Le second volet du rapport Libault sur la concertation grand âge et autonomie remis en mars dernier au gouvernement est on ne peut plus clair : la France dépense 30 milliards d’euros pour agir en faveur de la prise en charge de la dépendance. Une dépense qui va s’accroître avec le vieillissement de la génération baby boomer. D’ici 2024, ce budget devrait augmenter de 25%. Pour la même période, plus de 150 000 postes supplémentaires devront être créés dans les Ehpad.
Face à ces enjeux, certains parlent du miracle de la silver tech, de ses mille et une inventions et d’un avenir résolument digital pour le troisième âge. Aurions-nous trouvé dans la digitalisation de notre quotidien la réponse à ce défi ? L’optimisme est de mise. Les apôtres des silver technologies considèrent que le 3ème âge serait fondamentalement prêt à accueillir un ensemble de solutions high-tech conçues pour faciliter leur quotidien.
Silver économie : un enjeu technologique ?
Nos meilleurs entrepreneurs se sont dès lors engouffrés dans la brèche ouverte par les conséquences de cette explosion démographique. Startups, laboratoires, l’État s’y est même s’inscrit de plein pied avec de nombreux projets comme la création d’un Living Lab Santé et Autonomie en avril 2018.
Pour cette nouvelle génération de silver entrepreneurs, les arguments en faveur de cette transformation sont nombreux et avant tout économiques. Certes, nous devons l’acter, les nouvelles technologies développées pour le maintien à domicile des populations âgées permettent de réaliser des économies considérables. La machine coûte moins que l’homme, c’est un fait.
Le second argument clé des représentants de la silver économie est d’ordre factuel : les personnes âgées souhaitent, dans leur grande majorité, rester chez elles. Les Ehpad et institutions spécialisées véhiculent une image négative dans l’inconscient collectif, fausse croyance héritée d’une transformation des comportements au XXe siècle où l’on cesse de vieillir entouré des siens, en famille, chez soi.

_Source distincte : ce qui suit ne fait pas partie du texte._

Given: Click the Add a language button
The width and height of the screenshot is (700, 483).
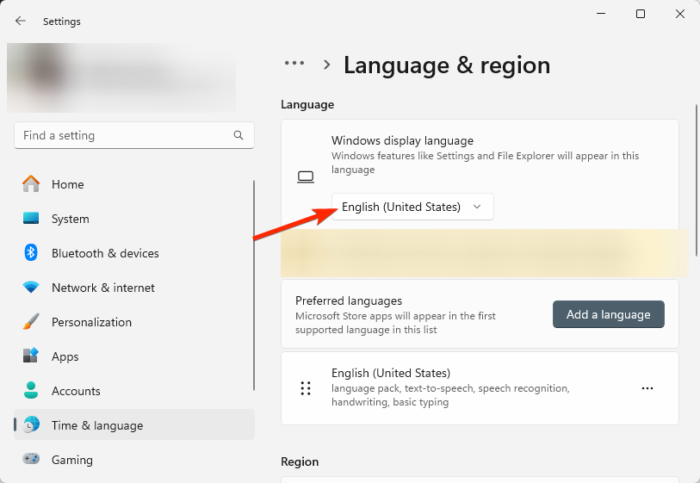Looking at the screenshot, I should (x=608, y=314).
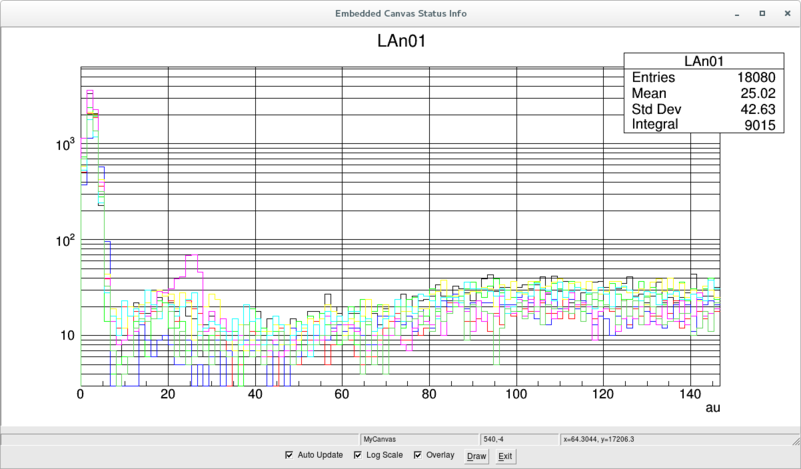Click the "au" x-axis title

pyautogui.click(x=712, y=408)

Il ne faut pas jouer les troubles fêtes ni aller à contre courant de la dynamique actuelle. Elle est positive en ce qu’elle engage notre économie sur le territoire de l’innovation. Il faut cependant garder en mémoire un facteur qui se fait bien souvent trop discret : celui de l’humain. Au cœur de ces enjeux figurent des personnes, des individus. Or, nos ainés ne sont pas aussi technico-enthousiastes que nous.
L’humain avant tout
Le plus grand problème rencontré sur le terrain réside dans l’adoption de ces technologies. Il est possible de proposer à une personne âgée autant de solutions que l’on souhaite, celles-ci ne serviront à rien si elles ne sont pas adoptées par leurs utilisateurs. Or c’est un fait, de nombreux services conçus pour accompagner les personnes âgées finissent dans des placards et nombreuses sont les sociétés de la silver économie qui ne parviennent pas à percer.

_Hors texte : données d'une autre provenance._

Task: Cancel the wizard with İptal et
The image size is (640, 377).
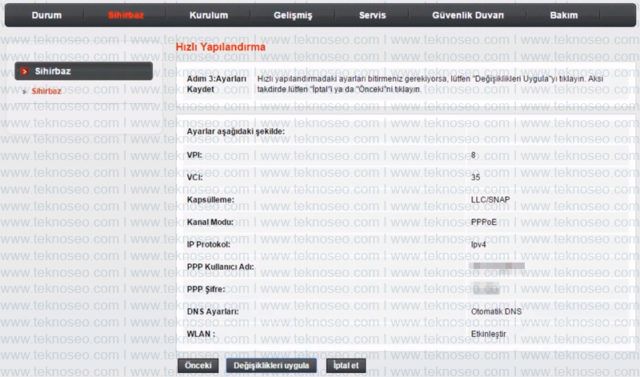Action: tap(346, 366)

La téléassistance et la télésanté sont emblématiques de ces questions d’adoption. L’accompagnement du troisième âge est plus complexe qu’il n’y paraît. Un simple call center ne peux faire office de centre d’assistance et d’alertes. À ce seuil intervient un facteur clé, celui de l’expertise de spécialistes qui savent identifier le niveau d’urgence et prendre les bonnes décisions. Un facteur humain qui n’entre pas toujours dans le champ de vision des silver optimistes.
Le graal de l’enjeu de la dépendance ne se trouve pas uniquement dans la production de technologies toujours plus performantes et « adaptées » aux besoins du troisième âge. Il est réducteur de ramener le défi du troisième âge à des technologies et délicat d’envisager cette question sous le seul jour des économies budgétaires que nous pourrions réaliser en recourant aux « bonnes » technologies.
Il est nécessaire que l’État, les acteurs de la santé, les institutionnels, les startups de la silver économie ainsi que les acteurs historiques du secteur de la dépendance collaborent ensemble. Il faut partager les expertises et engager des solutions pérennes. S’il n’est pas possible de porter en 2019 une position technico-sceptique, il faut cependant avoir le recul nécessaire pour regarder les choses telles qu’elles sont : nos seniors sont des individus.
Nous serons plus à même de les accompagner en gardant à l’esprit le facteur humain essentiel à leur accompagnement. Nous réussirons ce défi générationnel en allant chercher des expertises qui prendront en compte ce facteur. Sans quoi, nous risquons de créer de nombreuses technologies qui n’auront que peu d’impact.